Gewiß
Gewiß,
[
667-668] -sser, -sseste, adj. et adv.
Es kommt vornehmlich in doppelter Gestalt vor. I. Als ein Bey- und Nebenwort.
1. Eigentlich, fest, unbeweglich, ohne Gefahr zu fallen, zu weichen, oder zu
wanken, wo es nur noch als ein Nebenwort gebraucht wird. Der Tisch steht nicht
gewiß, er wackelt. Etwas gewiß halten, im gemeinen Leben. Das Bret liegt gewiß,
fest, unbeweglich. 2. in weiterer und figürlicher Bedeutung. 1) Vor
unwillkührlichen Bewegungen sicher, fest. Der Boden ist so schlüpfrig, daß man
keinen gewissen Tritt hat. Ein Kupferstecher muß eine gewisse Hand, einen
gewissen Grabstichel, ein Mahler einen gewissen Pinsel haben. Auch als ein
Adverbium. Ich stehe hier nicht gewiß. Und stellete meine Füße auf einen Fels,
daß ich gewiß treten kann, Ps. 40, 3. 2) Ohne Gefahr aufzuhören, oder verändert
zu werden. Kein gewisses Einkommen haben. Mein Einkommen ist mir gewiß. Eine
gewisse Besoldung, ein gewisser Gewinn. 3) Zuverlässig, worauf man sich
verlassen kann. Das Pferd gehet sehr gewiß, hat einen gewissen Gang. Gebt mir
ein gewisses Zeichen, Jos. 2, 12. Ich habe diese Nachricht von gewissen Leuten.
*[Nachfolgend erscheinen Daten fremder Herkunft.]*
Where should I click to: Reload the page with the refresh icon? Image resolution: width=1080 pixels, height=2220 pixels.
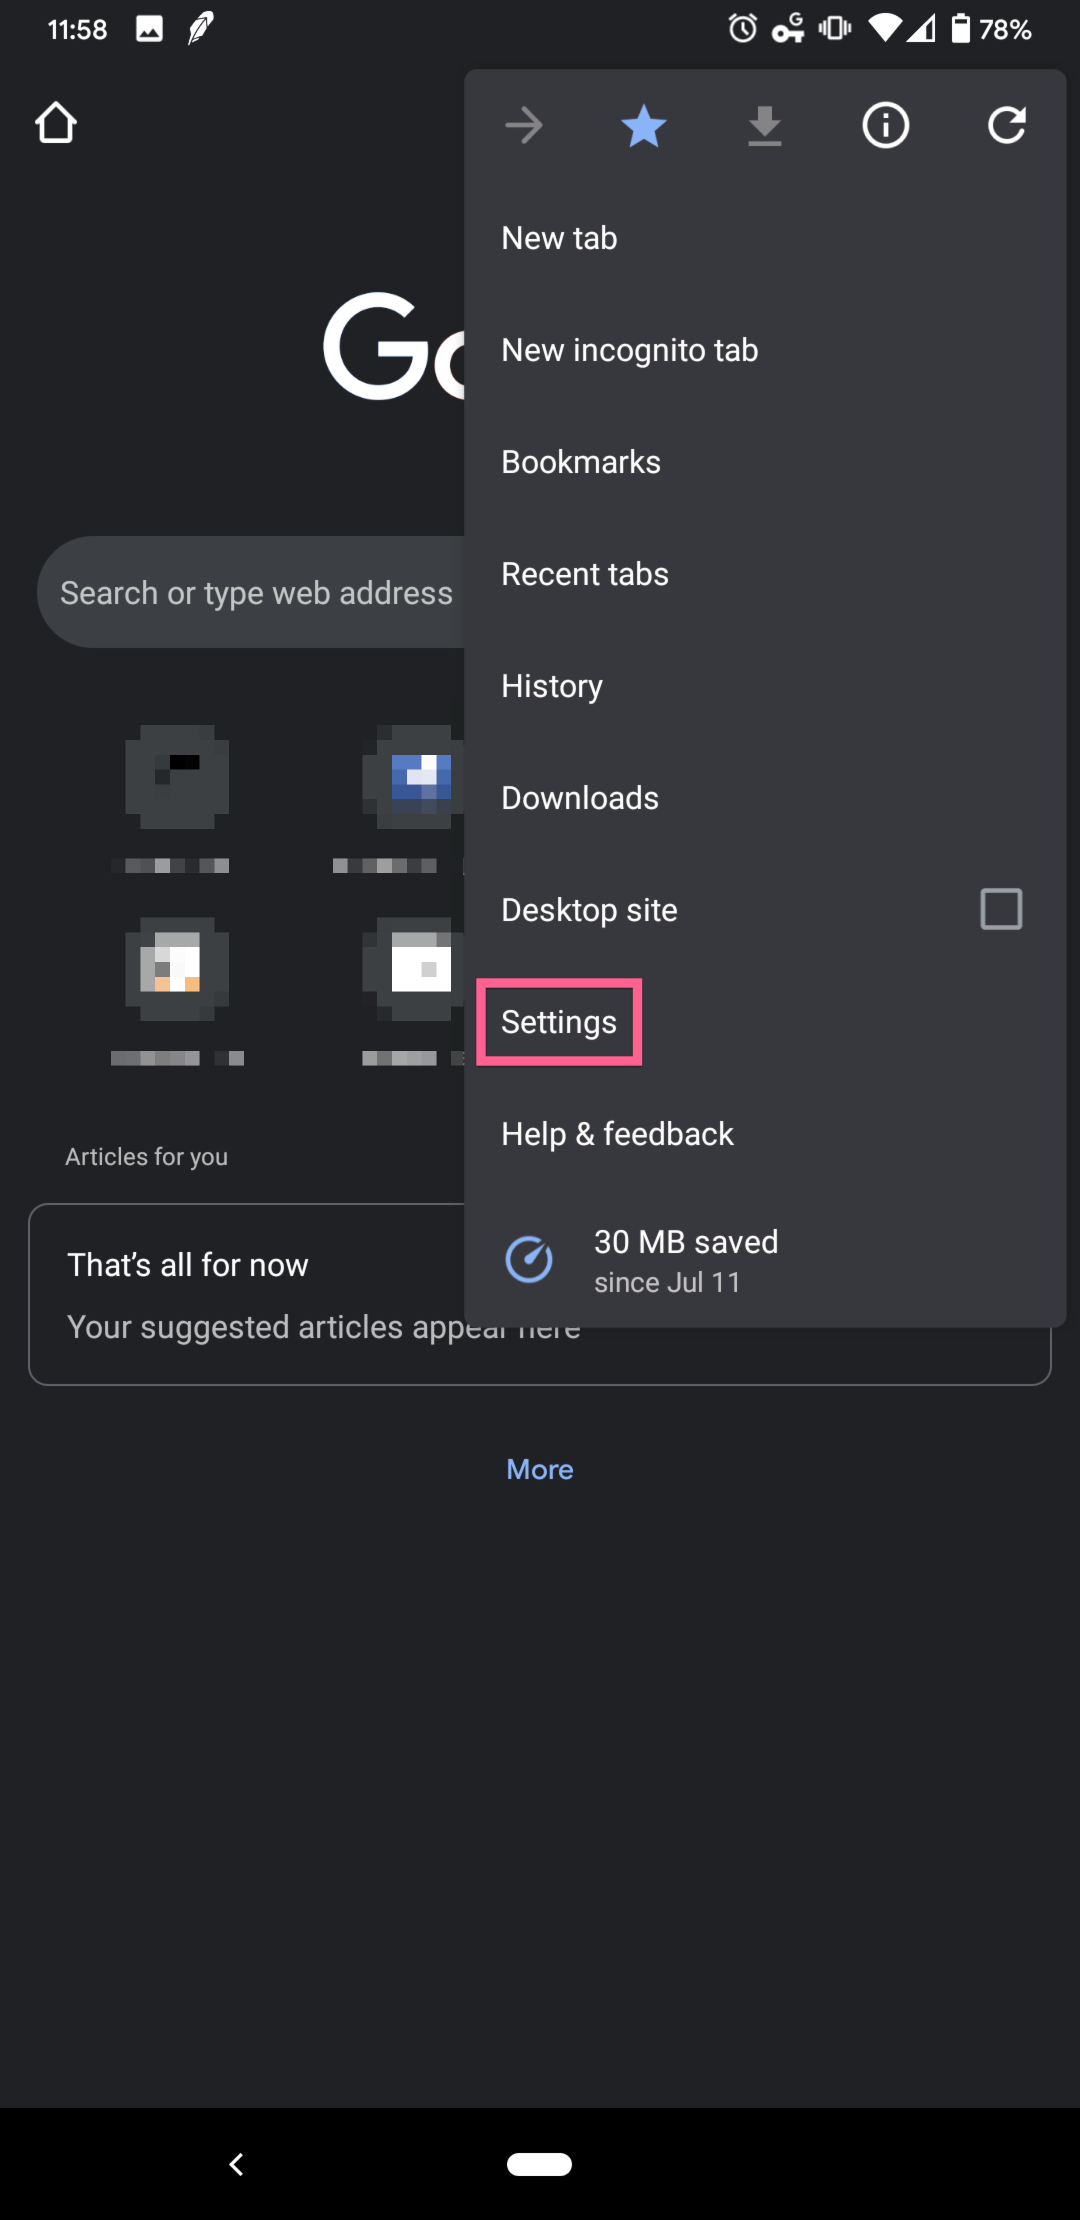click(1006, 126)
4) Ohne Gefahr des Gegentheils. Die Heirath ist so gewiß noch nicht. Der Tod
ist uns allen gewiß. Dieser Gewinn ist mir gewiß. Der Ekel ist der gewisse
Gefährte aller Überladungen. Der Friede ist gewiß. Der Tod ist die gewisse
Strafe der Sünde. Folgen denn Ehre und Tugend so gewiß der Tugend nach, als man
uns in unsern jüngern Jahren verheißt? Gell. 5) Besonders der Erkenntniß, der
Überzeugung nach, wo dieses Wort so wohl objective, als subjective gebraucht
wird. (a) Objective, von dem Daseyn eines Dinges, so fern es mit völliger
Überzeugung erkannt wird. Die Sache ist keinem Zweifel mehr unterworfen, sie
ist gewiß. Die Sache ist mehr als zu gewiß, d. i. völlig gewiß. Eine gewisse
Wahrheit. Gewisse Nachricht von etwas haben. Das Gewisse für das Ungewisse
nehmen. Es ist der gewisse, unläugbare, Aussatz. Es läßt sich davon nicht viel
Gewisses sagen. Einem etwas für gewiß erzählen, als eine gewisse Sache.
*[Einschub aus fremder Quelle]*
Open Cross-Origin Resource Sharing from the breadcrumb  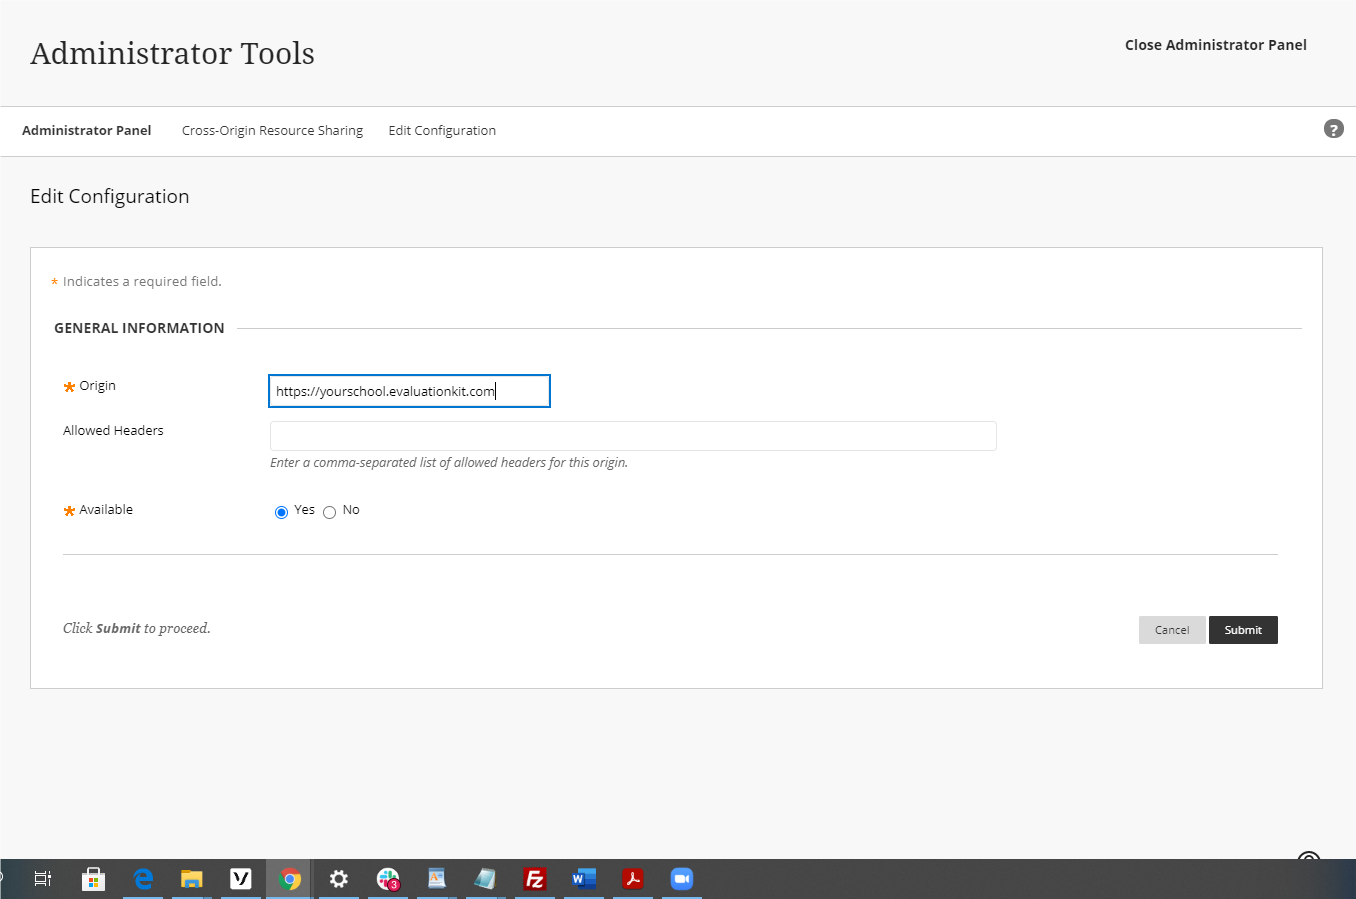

Moralisch gewiß, dessen Gegentheil aus vernünftigen Ursachen nicht zu
befürchten ist; geometrisch, mathematisch gewiß; oder gewiß im engsten
Verstande, dessen Gegentheil unmöglich ist. (b) Subjective, von der
Überzeugung, von der Erkenntniß, und derjenigen Person, welche selbige hat,
völlig von einer Sache überzeugt. Eine gewisse Überzeugung, Er kenntniß, von
etwas haben. Der gewissen Hoffnung leben. Allein der Herr macht das Herz gewiß.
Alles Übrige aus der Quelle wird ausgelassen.